3. A abordagem de Portugal. Com base no percurso de Paulo Bento até agora, parece lógico assumir que a abordagem do seleccionador divergirá da de Carlos Queiroz. Em vez de esperar pelos seus adversários, a Selecção procurará abafar os adversários e jogar com uma linha defensiva (mais) subida. Uma vez mais, tal não joga necessariamente a favor de Hugo Viana, um jogador particularmente atreito a acusar sinais de cansaço à medida que o jogo se desenrola e que não costuma apreciar jogar em equipas nesse molde. Para além disso, Viana é vulnerável em situações de jogo mais físicas (conforme foi evidente na eliminatória contra o Besiktas), uma ameaça com que se depararia na maioria dos encontros do Campeonato Europeu.

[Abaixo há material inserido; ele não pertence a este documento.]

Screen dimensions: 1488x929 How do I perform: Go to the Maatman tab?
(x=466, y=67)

Conclusão. Em resumo, não creio que se trate de um caso em que um treinador teimoso não aceita admitir o erro do seu primeiro julgamento, mas sim de um caso em que o jogador em questão não casa bem com a táctica e abordagem da equipa. Para colocar a questão em perspectiva, por mais importantes que estes jogadores sejam nos seus clubes actuais, seria irrazoável o Barcelona contratar Luisão, o Milan recrutar James Rodríguez ou o Manchester City recorrer aos préstimos de Matías Fernández - os princípios das equipas e as características dos jogadores não combinam, pura e simplesmente. Pessoalmente, considero que Hugo Viana poderia revelar-se um jogador precioso (particularmente em encontros em que Portugal não se assumisse como claro favorito), mas creio que os seus minutos de jogo seriam limitados.

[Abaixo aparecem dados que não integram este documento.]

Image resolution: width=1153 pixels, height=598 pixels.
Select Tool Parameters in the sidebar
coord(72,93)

*Gian Piero Gasperini foi contratado pelo Inter no início da presente época, sendo despedido após cinco jogos (sem vitórias). A ironia do despedimento foi o facto de tal se ficar a dever à implementação do modelo de jogo do treinador italiano (muito intenso e sabidamente de pressão alta), um modelo que não se adequava de todo aos jogadores à sua disposição - quase todos eles na casa dos trinta.